Task description: Give the records again word for word. Leave every picture out.

====== Given information

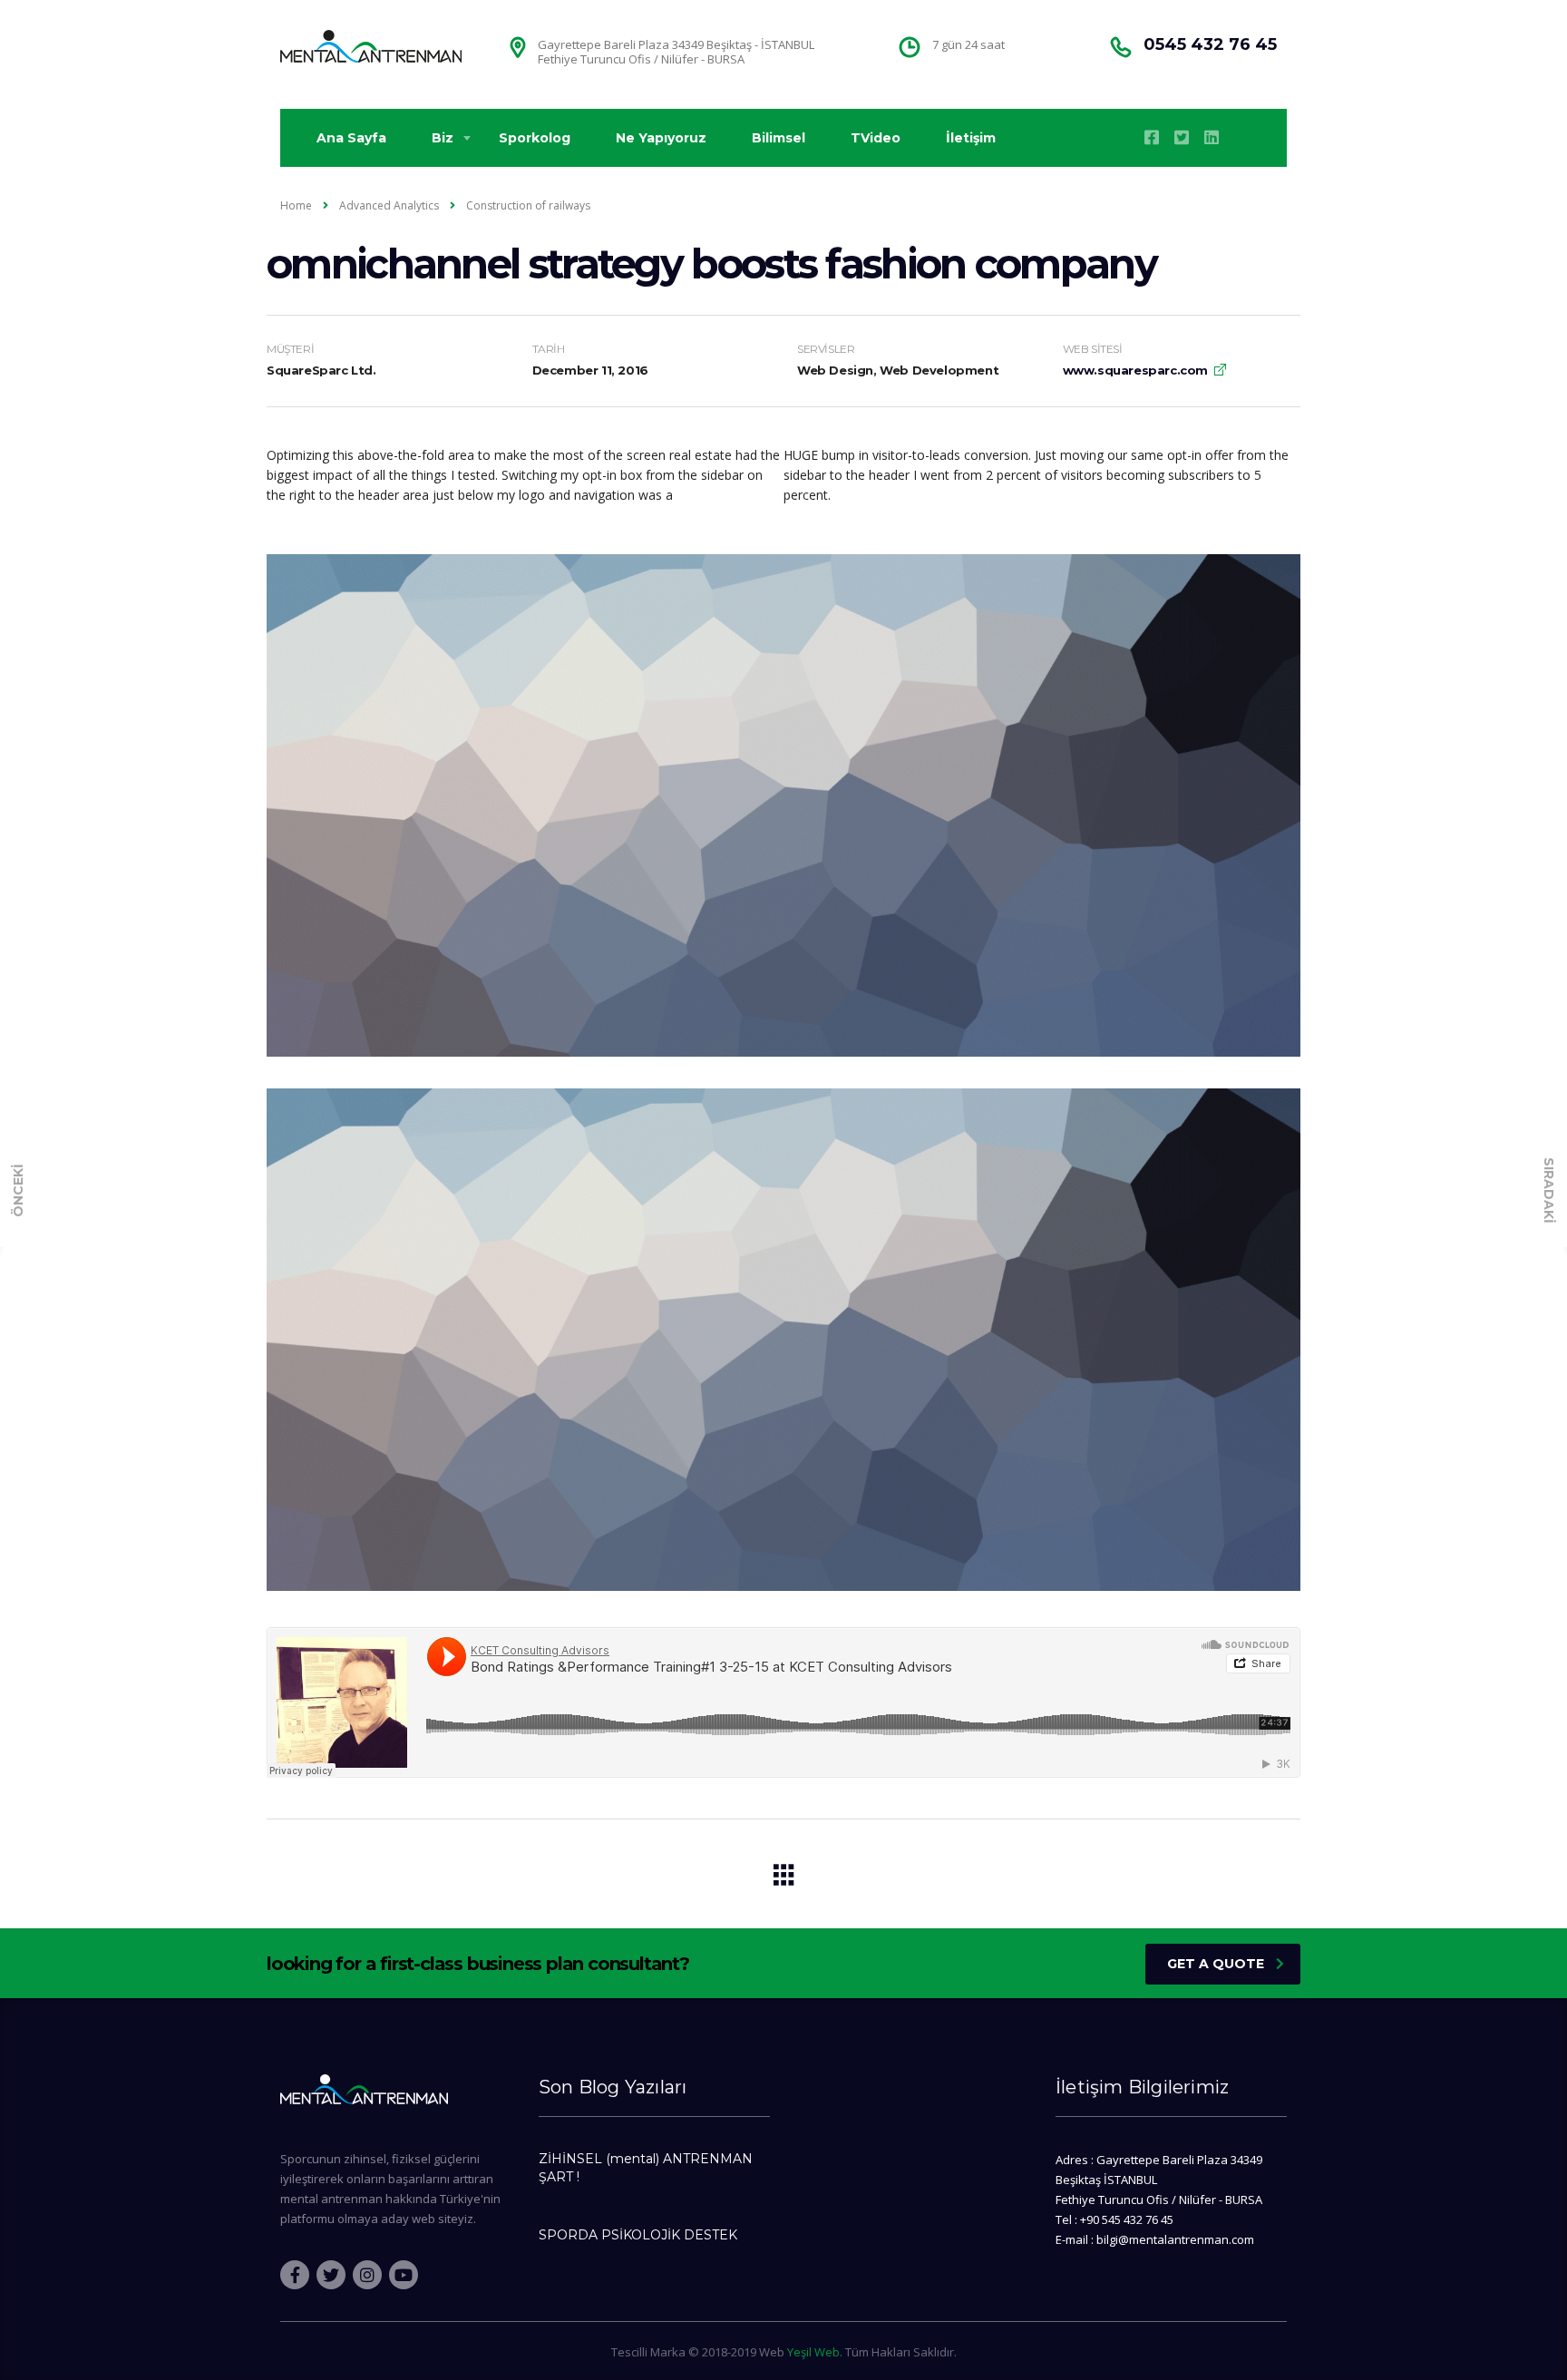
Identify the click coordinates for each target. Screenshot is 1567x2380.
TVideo (875, 138)
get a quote (1215, 1964)
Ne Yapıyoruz (661, 138)
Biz (442, 138)
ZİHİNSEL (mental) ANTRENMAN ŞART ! (646, 2168)
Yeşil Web (813, 2352)
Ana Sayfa (351, 138)
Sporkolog (534, 138)
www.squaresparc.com (1135, 370)
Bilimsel (778, 138)
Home (296, 205)
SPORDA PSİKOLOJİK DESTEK (638, 2235)
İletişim (971, 138)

============

Output:
Identify the click coordinates for each target. Screenshot is 1567x2380.
TVideo (875, 138)
get a quote (1215, 1964)
Ne Yapıyoruz (661, 138)
Biz (442, 138)
ZİHİNSEL (mental) ANTRENMAN ŞART ! (646, 2168)
Yeşil Web (813, 2352)
Ana Sayfa (351, 138)
Sporkolog (534, 138)
www.squaresparc.com (1135, 370)
Bilimsel (778, 138)
Home (296, 205)
SPORDA PSİKOLOJİK DESTEK (638, 2235)
İletişim (971, 138)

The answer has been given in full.